Spherical effects of astigmatic treatments
Coupling, a term used to describe the relative corneal steepening that occurs 90 degrees from the primary corneal flattening induced by corneal incisions, is a clinically significant phenomenon that affects the visual outcomes of incisional and ablative procedures. Better quantification of coupling would help a surgeon better anticipate the spherical effect of astigmatic effects of surgery. To this end, Alpins and colleagues developed a coupling paradigm that is valid for all forms of incisional and ablative astigmatism treatments. They have created a calculator that determines the coupling effect when sphero-cylindrical treatments are performed. They report that, by using this approach, they are able to reliably estimate the amount of coupling caused by any type of astigmatism treatment. In the case of laser ablation, the resulting coupling adjustment can be incorporated into future surgical plans for sphere to improve the accuracy of visual outcomes. N Alpins et al, JCRS, “Corneal coupling of astigmatism applied to incisional and ablative surgery”, Volume 40, Issue 11, 1813-27.
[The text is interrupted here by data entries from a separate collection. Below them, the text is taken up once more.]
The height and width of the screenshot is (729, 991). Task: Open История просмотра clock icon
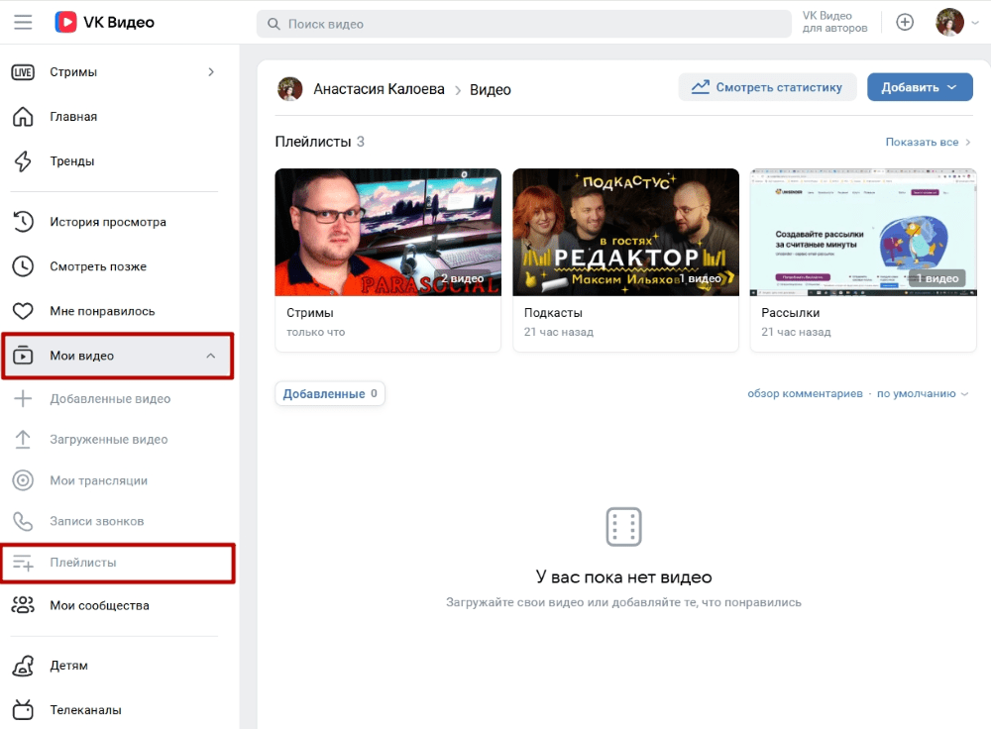(x=23, y=222)
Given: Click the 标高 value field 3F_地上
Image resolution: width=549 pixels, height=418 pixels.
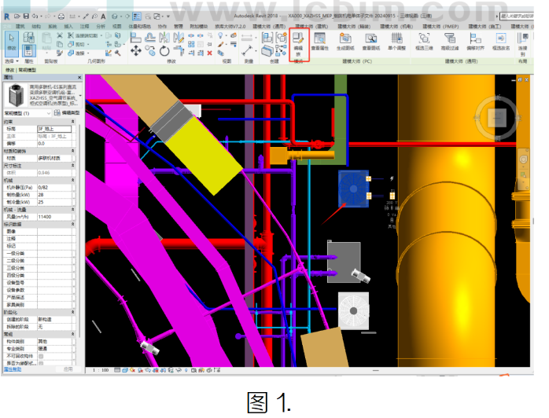Looking at the screenshot, I should pos(54,129).
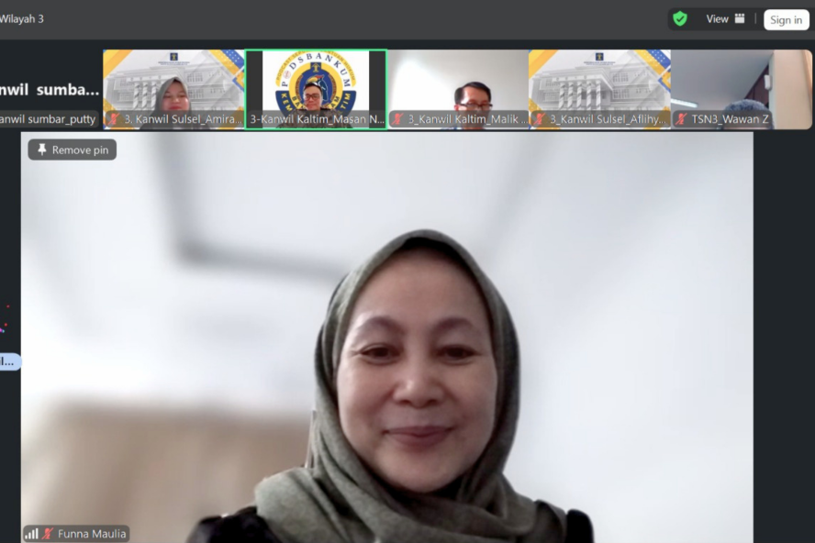This screenshot has width=815, height=543.
Task: Click the truncated blue label at left edge
Action: tap(8, 361)
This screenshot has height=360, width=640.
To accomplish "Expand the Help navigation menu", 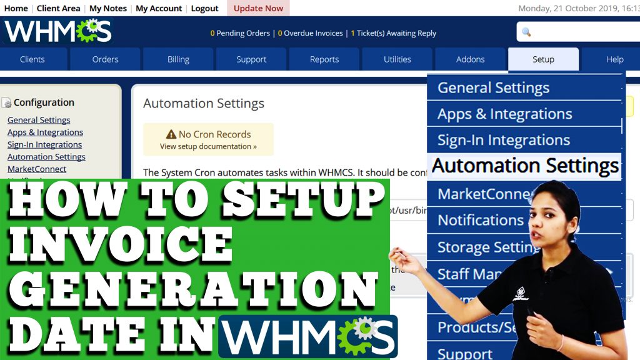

Poor eyedrop technique common
The inability of patients to instil eyedrops properly after cataract surgery is well known, and has implications for postoperative recovery. Just how bad are patients when it comes to eyedrop use? Canadian researchers conducted a prospective, cross-sectional study to find out. They collected data from 54 eyedrop-naïve patients after cataract surgery. This included questionnaires, chart reviews and videos of patients. The vast majority of patients demonstrated poor instillation technique, failing to wash hands, contaminating bottle tips, missing the eye, and using an incorrect amount of drops. Most patients tended to overestimate how well they were doing. JA An et al, JCRS, “Evaluation of eye drop administration by inexperienced patients after cataract surgery”, Volume 40, Issue 11, 1857-61.
MRSA challenges
Ophthalmologists are in the front lines in the war against Methicillin-resistant Staphylococcus aureus (MRSA). Mah and colleagues did a comprehensive review of the current medical literature and describe many of the challenges of ocular MRSA infections, and also recommend ways to identify, treat and reduce the overall problems associated with MRSA. They emphasise that clinicians must remove transient microorganisms from hands by using hand washing or hand antisepsis between all patient contacts. Eye-lane surfaces and hand instruments should be cleaned periodically. They also emphasise the importance of working with local infectious disease specialists to plan treatment. F Mah et al, JCRS, “Current knowledge about and recommendations for ocular methicillin-resistant Staphylococcus aureus”, Volume 40, Issue 11, 1894-1908.